Он с поднятыми кулаками бросался на старух свидетельниц, которые, на все соглашаясь, разбегались, куда попало от грозы несносной. Других изводил он убеждениями — и невиновный, разбередив в себе застарелые вины, отыскивал вину и во всем признавался, лишь бы отвязаться. Третьих донимал он напускною скорбью и так ныл и клянчил, что уж из простой жалости, что угодно возьмешь на себя, и подпишешься.
В довершение всех дел своих самоуправных смешивал он категории свидетелей и выходили такие казусы, от которых только хохот стоял, как в самом смешном театре.
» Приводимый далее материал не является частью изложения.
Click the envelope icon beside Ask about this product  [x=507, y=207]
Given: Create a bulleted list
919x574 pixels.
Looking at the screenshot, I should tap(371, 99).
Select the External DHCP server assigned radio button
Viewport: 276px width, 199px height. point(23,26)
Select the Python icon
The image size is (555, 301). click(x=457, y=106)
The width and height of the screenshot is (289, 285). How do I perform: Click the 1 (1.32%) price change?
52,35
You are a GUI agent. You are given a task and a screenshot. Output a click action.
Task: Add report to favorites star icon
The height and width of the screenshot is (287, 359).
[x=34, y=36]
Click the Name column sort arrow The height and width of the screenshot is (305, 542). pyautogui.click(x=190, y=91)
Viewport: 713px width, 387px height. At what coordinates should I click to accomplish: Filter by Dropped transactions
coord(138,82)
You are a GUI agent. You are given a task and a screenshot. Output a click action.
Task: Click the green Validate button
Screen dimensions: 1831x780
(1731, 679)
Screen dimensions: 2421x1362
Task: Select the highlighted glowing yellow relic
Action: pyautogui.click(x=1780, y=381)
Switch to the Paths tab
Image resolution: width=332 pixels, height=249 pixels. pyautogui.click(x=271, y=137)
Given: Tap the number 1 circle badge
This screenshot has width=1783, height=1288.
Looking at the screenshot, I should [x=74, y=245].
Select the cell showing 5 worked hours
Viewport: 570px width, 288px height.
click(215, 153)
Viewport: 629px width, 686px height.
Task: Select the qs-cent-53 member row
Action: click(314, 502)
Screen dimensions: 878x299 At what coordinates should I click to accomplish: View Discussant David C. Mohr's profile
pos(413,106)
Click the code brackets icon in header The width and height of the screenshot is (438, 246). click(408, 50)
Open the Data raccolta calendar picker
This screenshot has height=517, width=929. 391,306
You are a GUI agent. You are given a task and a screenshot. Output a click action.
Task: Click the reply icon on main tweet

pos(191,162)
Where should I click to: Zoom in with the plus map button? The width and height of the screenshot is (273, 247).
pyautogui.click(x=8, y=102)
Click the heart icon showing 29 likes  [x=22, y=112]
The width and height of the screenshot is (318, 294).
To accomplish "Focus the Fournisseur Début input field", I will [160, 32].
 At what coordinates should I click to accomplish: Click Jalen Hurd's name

Кандидаты, изнывавшие от однообразия судейской жизни, оживали не на час и не на день, а на целые месяцы.
А Михаил Аверьяныч, окончательно теряя с годами всякую общую меру и утверждаясь в своем Михайловском, зарывался не на какую стать, и все чаще случались неприятности и куда почище, чем с его огульным заточением.
Предостеречь, вовремя остановить или боялись или просто не хотели: всякому хотелось чем-нибудь поразвлечься и как-нибудь скрасить уездный судейский пропад.